▶ [Source extract]:
================

There’s a case I read a couple years ago that bothers me and that I’ve been wanting to comment on it since. It is an unpublished decision in which the trial court held that a trust amendment was invalid due to lack of capacity and undue influence. The Court of Appeals reversed the trial court. It is called Estate of Edward E. Lerg, COA case 293012, January 27, 2011. Click here to read it.
What bothers me about the case is what bothers me about the legal concept called the “lucid moment.” The problem I have with the lucid moment is twofold:
(1) It is out of touch with the modern understanding of dementing illnesses. That is, we’ve come a long way toward understanding cognitive impairment. One thing we know for sure is that people with dementing diseases don’t get better – only worse.
(2) It supports that concept that the scope of relevant/admissible evidence in capacity contests is limited to the moment of execution. Again, I would suggest that this is completely inconsistent with the way dementing conditions work, and would, if adhered to, negate most of the best evidence available in these cases.
Mr. Lerg was diagnosed with dementia in 2005 as determined by a medical professional with a high level of expertise in such matters. The doctor found that he had moderate to severe dementia and that the dementia was then to the point that Mr. Lerg had poor insight and judgment. Mr. Lerg executed a trust amendment in 2006. He was evaluated again by the same expert in 2007 and was found to have substantially declined.

================

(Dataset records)
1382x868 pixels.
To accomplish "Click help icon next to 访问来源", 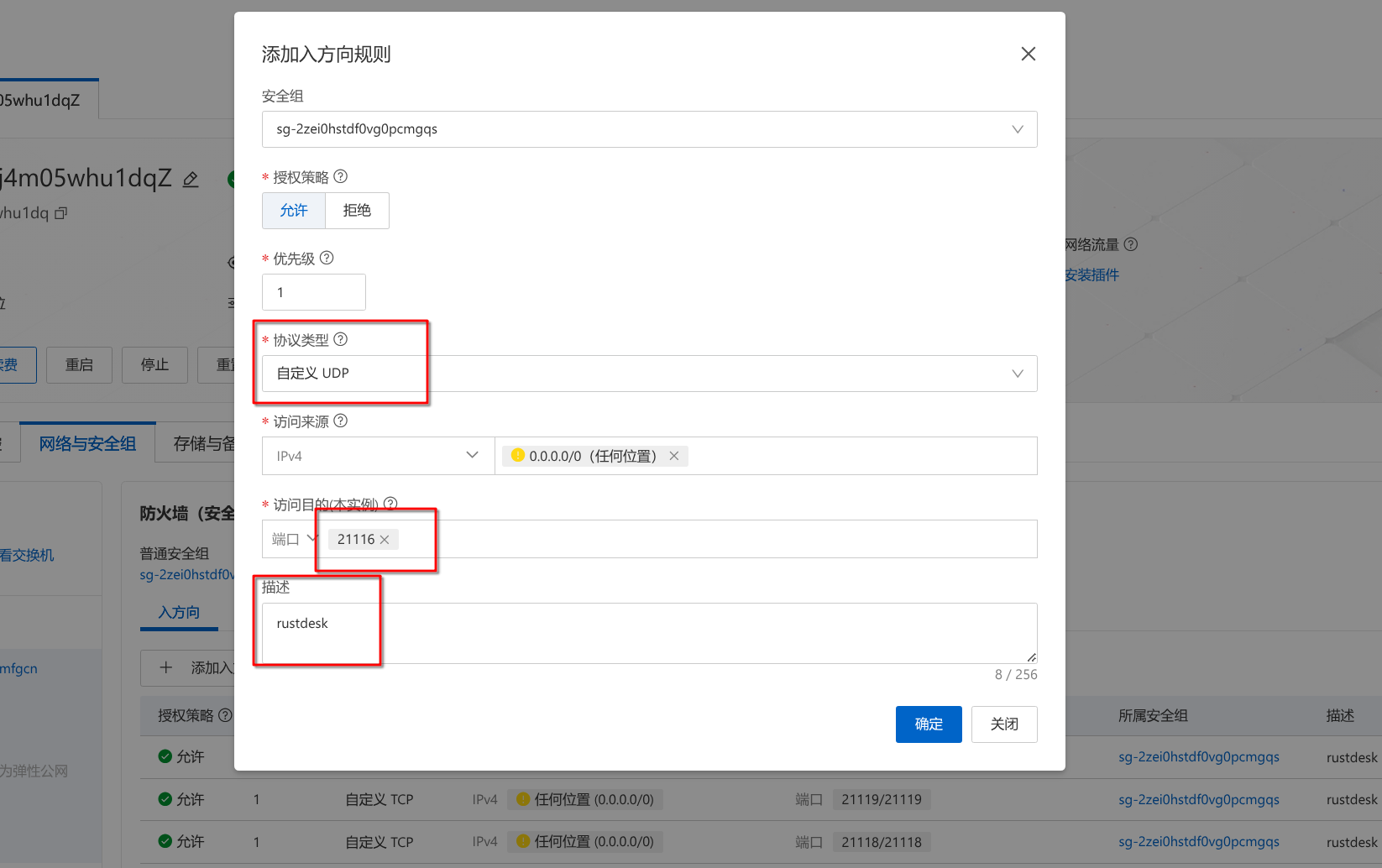I will (x=340, y=421).
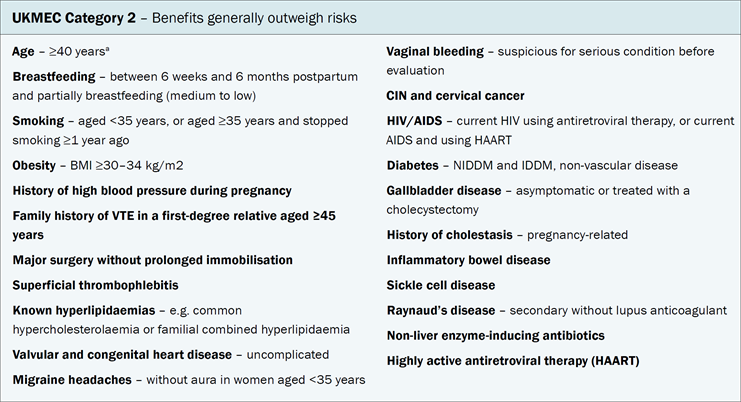Click the Vaginal bleeding label
This screenshot has width=741, height=402.
point(435,51)
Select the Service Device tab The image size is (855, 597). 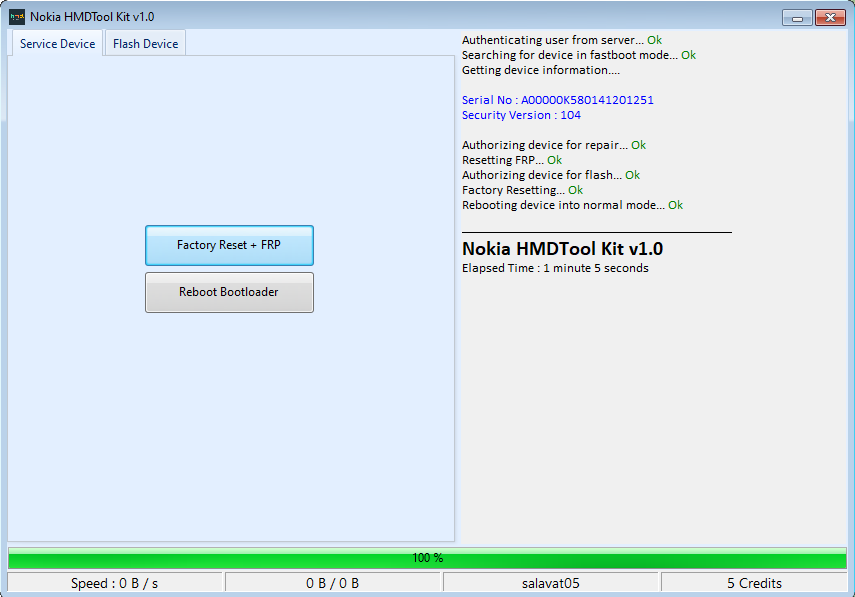pyautogui.click(x=57, y=44)
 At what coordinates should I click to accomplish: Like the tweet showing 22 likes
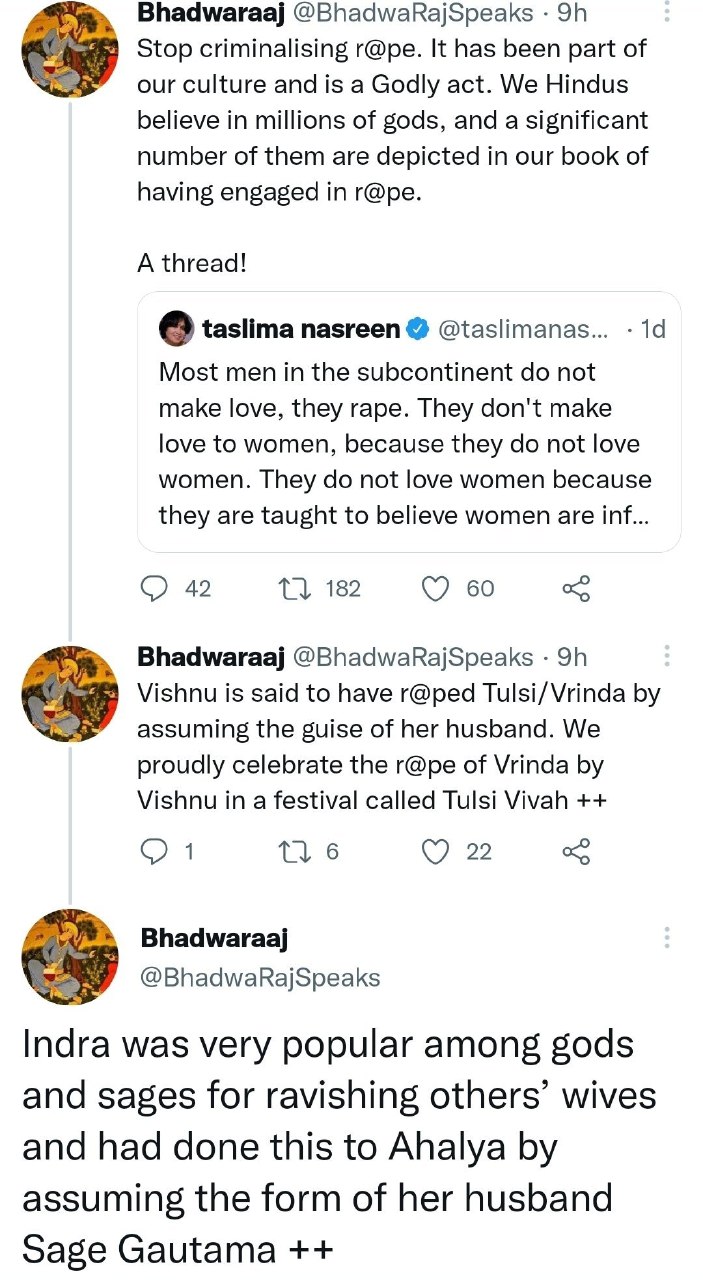pos(435,851)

================

▶ [Task]: Print the passage from the commentary on the Lerg case verbatim, starting at "There’s a case" and ending at "to read it.".

▶ [Answer to the exercise]:
There’s a case I read a couple years ago that bothers me and that I’ve been wanting to comment on it since. It is an unpublished decision in which the trial court held that a trust amendment was invalid due to lack of capacity and undue influence. The Court of Appeals reversed the trial court. It is called Estate of Edward E. Lerg, COA case 293012, January 27, 2011. Click here to read it.